Line schaute wieder auf den Käse: „Wir sollten jetzt sofort den Käse in starkes Salzwasser legen, die Maden kommen dann raus und sind schnell tot. Bis der Herr Pastor zu Abend isst, schaffen wir es. Und für die Zukunft legt Ihr frische Johanniskrautzweige mit in die Schüssel. Den Geruch mögen die Maden nicht.“

„Wenn deine Köchin in Bremen das so gemacht hat, dann wird das wohl ein gutes Mittel sein“, meinte nachdenklich Frau Pastor. „Sie ist ja schließlich Köchin im Hause Eltermann!“

„Nicht ist, sie war es“, entgegnete Line.

„War …?“

„Frau Pastor, ich bin ja nun hier. Frau Eltermann hat jetzt nur Manda als Köchin. Ich habe sie lange Zeit angelernt, aber sie hat ihre Gedanken doch zu oft beim Knecht und dann brennt ihr das Fleisch an. Und den Kaffee, den Herr Eltermann so gern trinkt, den würzt sie viel zu stark, obwohl ich es ihr schon so oft gezeigt habe.“ Line seufzte.

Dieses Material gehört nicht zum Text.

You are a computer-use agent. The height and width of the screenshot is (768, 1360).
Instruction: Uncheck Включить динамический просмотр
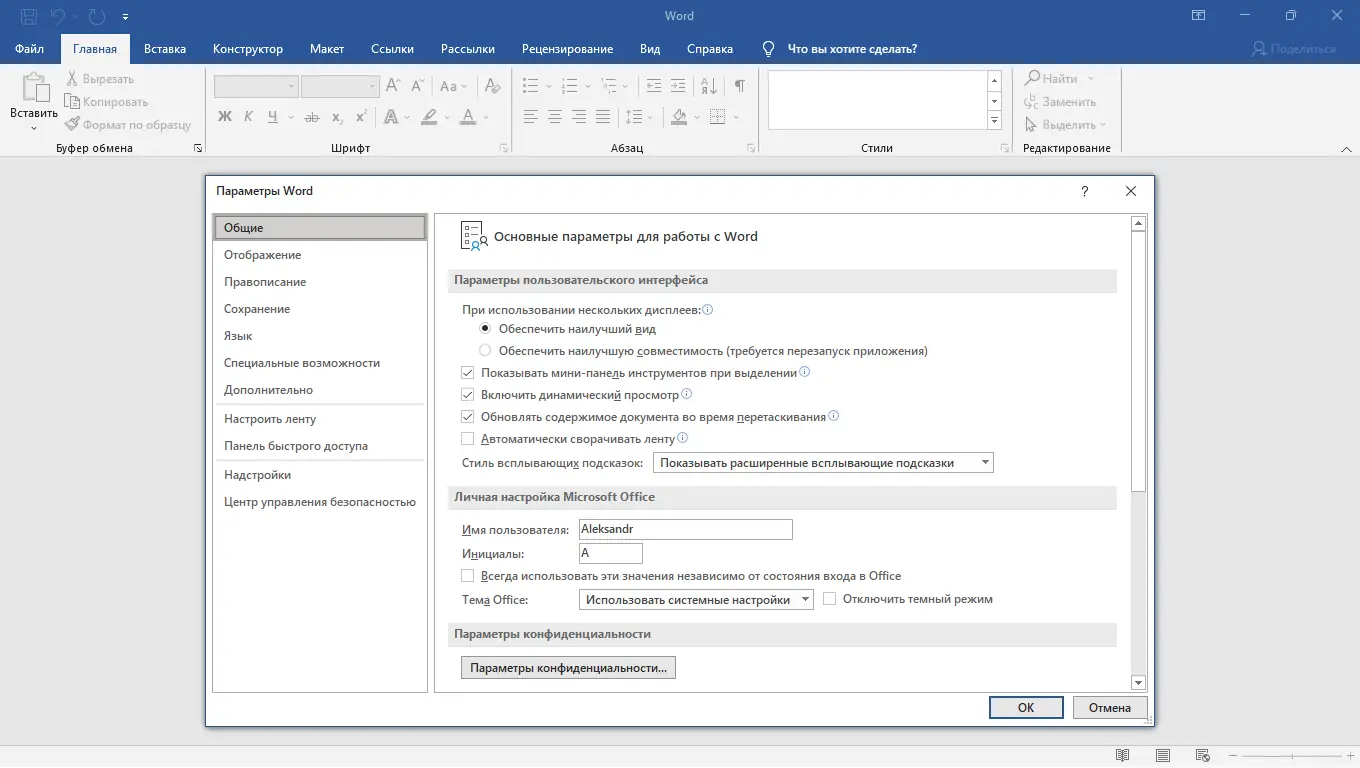(x=467, y=394)
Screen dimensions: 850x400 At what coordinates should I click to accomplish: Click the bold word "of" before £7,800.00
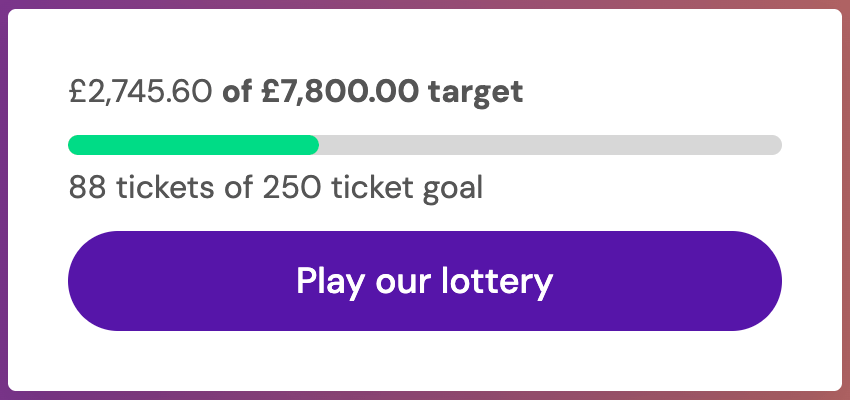[x=238, y=92]
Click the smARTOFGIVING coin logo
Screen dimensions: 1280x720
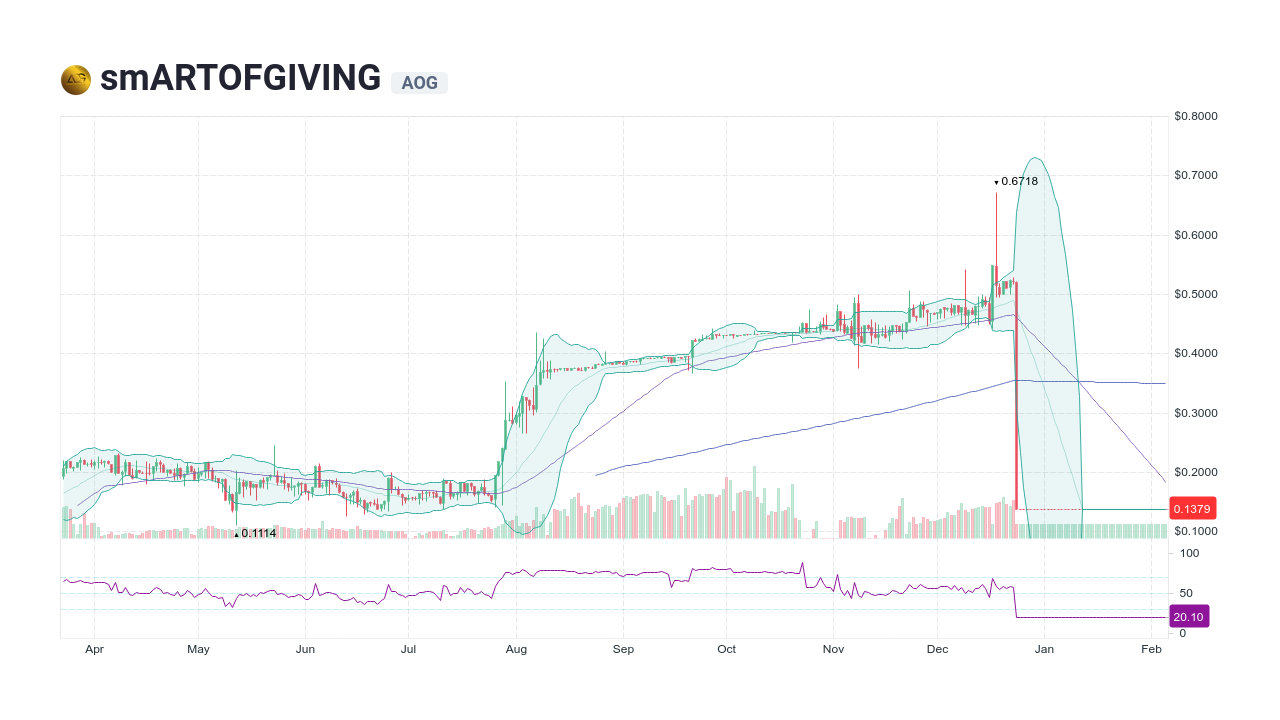coord(74,78)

„Du? Du warst Köchin bei Eltermanns? Haben sie denn mehrere Köchinnen?“

„Nur eine Hauptköchin, das bedeutet doch sicherlich Eure Frage?“, fragte Line mit einem leicht spöttischen Unterton in der Stimme. Sie ärgerte sich, dass die Pastorenfrau sie so gering schätzte.